Sales for the month fell 0.2 per cent, defying expectations by analysts of a gain by that margin, to total a seasonally adjusted $21.256 billion, according to the Australian Bureau of Statistics.
The drop was a sharp reverse from March's revised 1.1 per cent increase in retail turnover.
Retailers continue to do it tough. Photo: Jessica Shapiro
Victoria led the decline, with sales dropping 1.6 per cent for the month, its steepest drop since June 2008. New South Wales, though, bucked the trend, rising 0.7 per cent in April.
"It was a fairly weak outcome," said National Australia Bank economist Ali Knight. "It follows surprising strength in March."
The drop in retail spending adds to evidence that the Reserve Bank was slow in cutting interest rates as it weighed up signs of patchy growth and the coming mining investment bulge.
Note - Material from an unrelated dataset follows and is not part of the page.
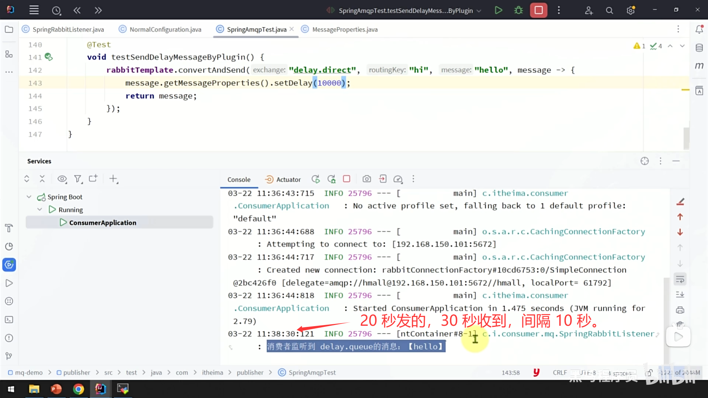Stop ConsoleApplication from console toolbar
The height and width of the screenshot is (398, 708).
346,179
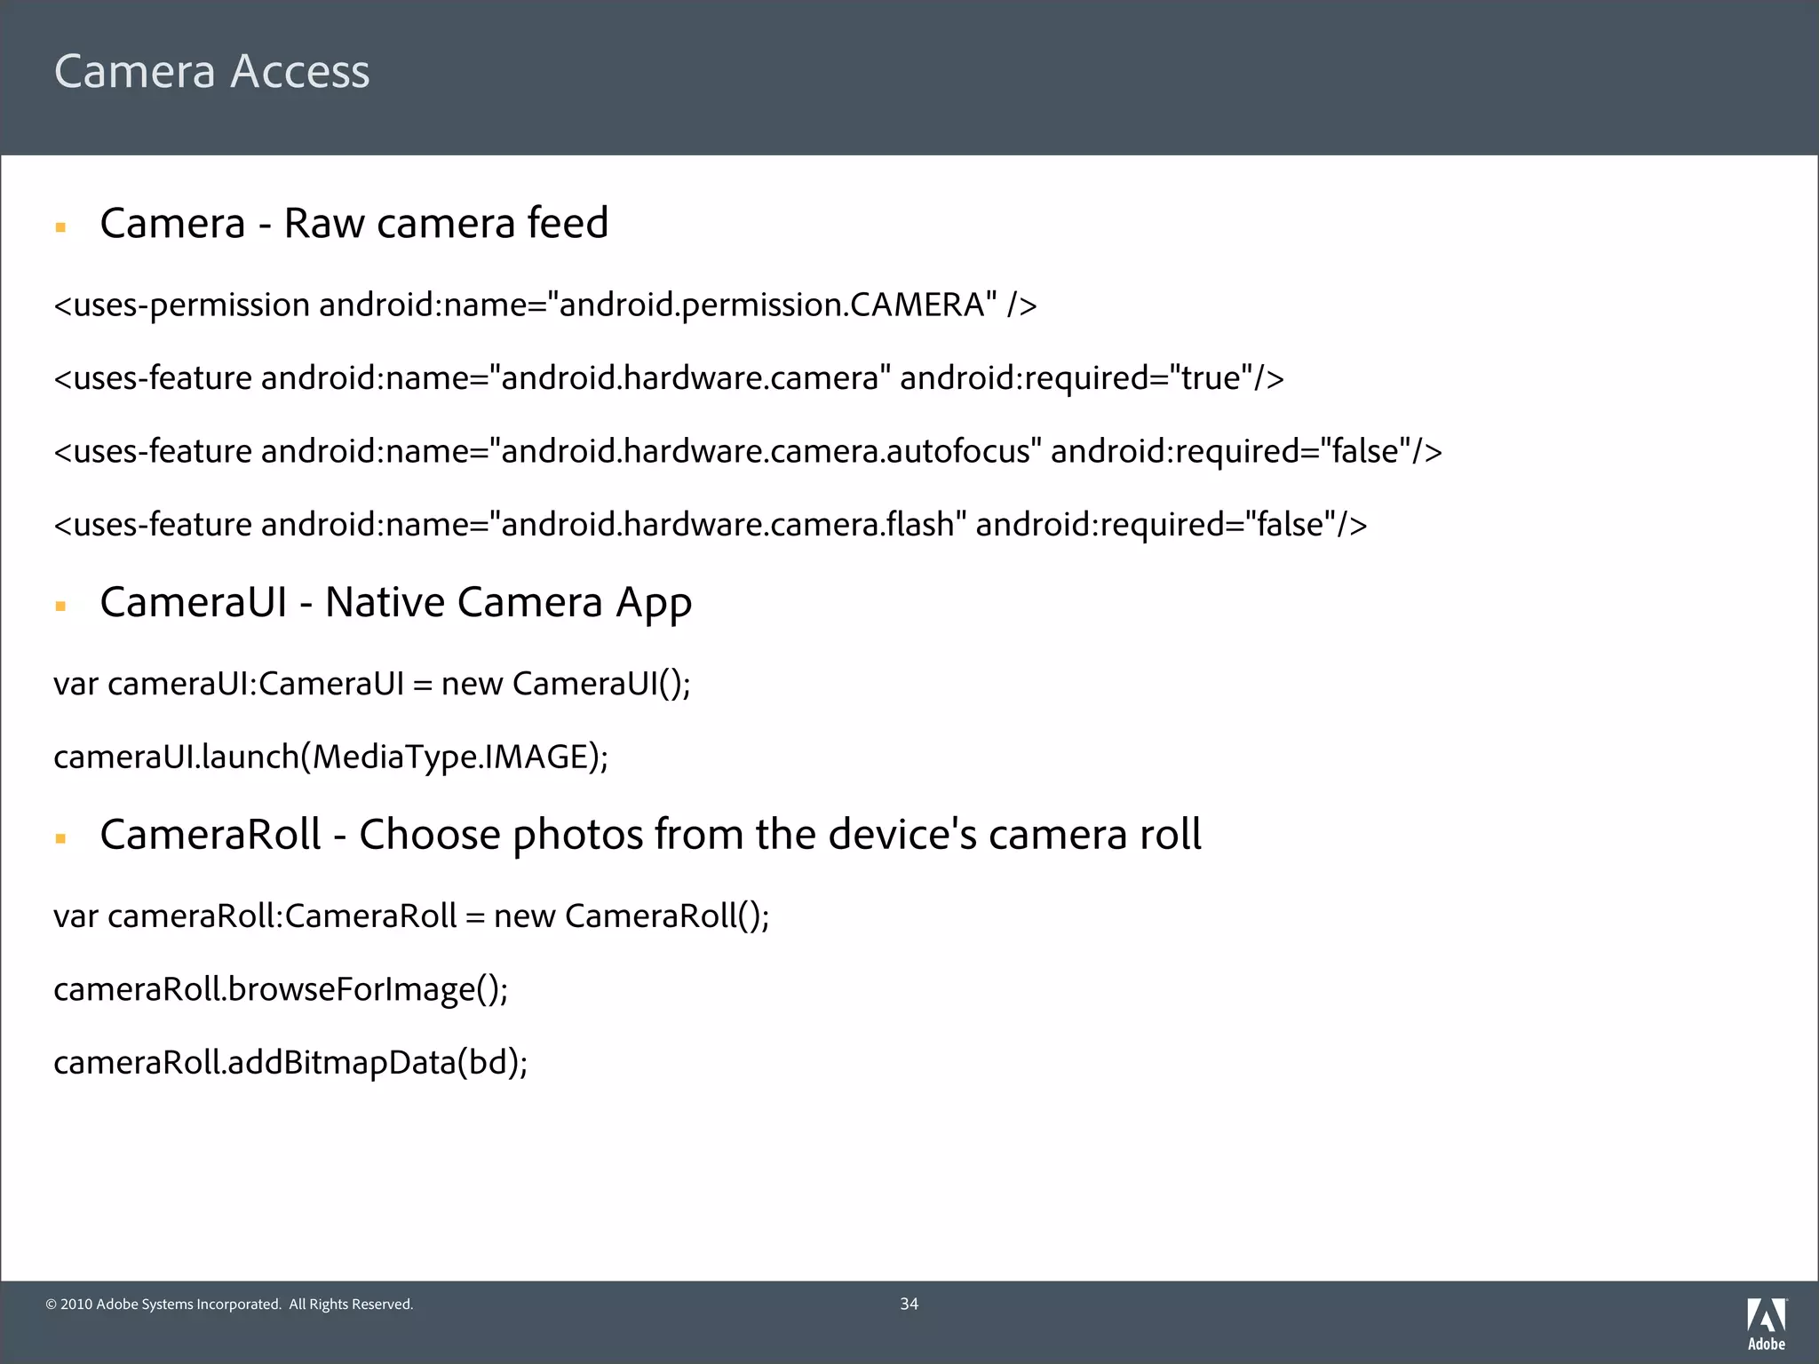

The central bank lopped 50 basis-point cut on May 1 and the market is pricing in as a certainty another reduction of at least another 25 basis points.
The dollar fell back below the 98 US-cent mark on the retail news, losing about 0.4 of a US cent to drop as low as 97.76 US cents.
"The department stores are really struggling," NAB's Ms Knight said. 'It's possible that there is heavy discounting happening without an increase in demand."
Department store sales fell 1 per cent in the month, seasonally adjusted, while food sales rose 0.1 per cent.
"Margins are being squeezed," Ms Knight said. "We're seeing it across the board."
In a separate release by the ABS, construction work done rose in the March quarter by 5.5 per cent, following a revised 3.4 per cent drop in the final quarter of 2011, according to the ABS. Economists polled by Bloomberg tipped a 3 per cent rise in the first quarter.
State by state
Among other states, retail sales in Western Australia sank 0.2 per cent, while they inched up 0.1 per cent in Queensland, the ABS said.
In Tasmania retail sales fell 0.6 per cent, matching the Australian Capital Territory’s 0.6 per cent fall in the month.
Household goods retailing dropped 0.8 per cent in April, while clothing and footwear sales slipped 0.1 per cent.
Sales at restaurants, though, rose 0.4 per cent, while other retailing dropped 0.7 per cent in the month, the ABS said.
"Retail spending is struggling to eke out a sustained improvement," said Moody's Economy.com analyst Katrina Ell.
"Despite rate cuts and the possibility of further easing, consumers remain stubbornly cautious amid the uncertain global environment and weaker conditions in the non-mining sectors."
"We are cautiously optimistic that as rate cuts filter through the economy sentiment will improve and this will flow through to retail trade," she said.
Not all economists, though, are pencilling in a June interest rate cut by the central bank.
"Some people will see the (retail) reading will add to the case for lower rates at the June meeting but I don't see it that way because there is so much cash coming in to households from the (federal) budget," said Saul Eslake, economist at Bank of America/Merrill Lynch.
"If anything, the RBA will cut after the Greek elections, not before," he said. "We think it will ease in August but we are more than willing to bring it forward to July if something blows up in Greece."
"The rise in construction work done will add to GDP but at this stage, there are so many more pieces to come including capex tomorrow, that I am not revising my forecast yet," he said.